In case of a fire, hydrants provide access to the system of water supply for purposes of extinguishing the flames. If you have ever wondered how a fire hydrant works, it may help to understand the different parts, some of which are hidden beneath the ground.

1. Valve

Most fire hydrants in the United States are dry barrel, meaning that they are connected to a water main, but a valve holds the water back until it is needed. That way, the water doesn’t sit in the hydrant at all times where it could freeze when the weather turns colder. When the valve is closed, it also opens an underground drain hole that allows any water remaining in the barrel to flow out. When the valve is open, the drain holes are plugged up and water flows up into the barrel. Because the valves need to be opened when needed, a valve turner is used to maintain the component and keep it in operational condition.

2. Stem Nut

Shaped like a pentagon, the stem nut is located at the top of the hydrant.
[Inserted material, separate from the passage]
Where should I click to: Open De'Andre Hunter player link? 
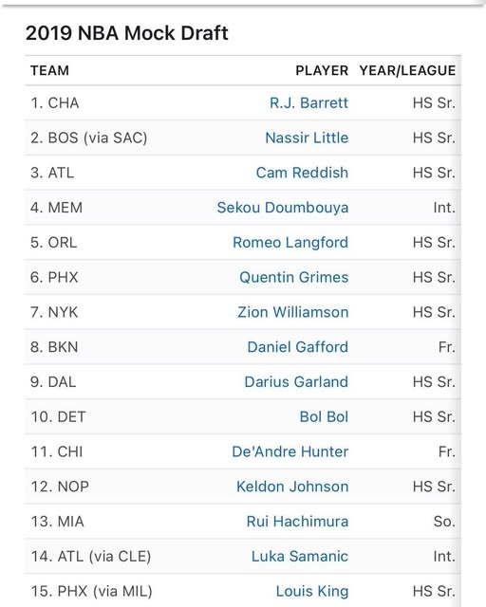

It is what allows the valve to be opened from above the ground. Firefighters have a special tool to turn the stem nut and open the valve. The unusual shape of the stem nut prevents unauthorized access to the water.

3. Outlets

The outlets are the openings in the hydrant that allow the water to come out. Each hydrant has several different-sized outlets. Firefighters must open the outlets and attach the hoses before they can turn the stem nut to open the valve and turn on the water.

Once the fire is out and the hydrant is no longer needed, the firefighters must turn the stem nut to close the valve and turn off the water. Then they must detach the hoses from the outlets and replace their covers. The covers have chains to attach them to the hydrant so that they do not get lost as the fire is extinguished.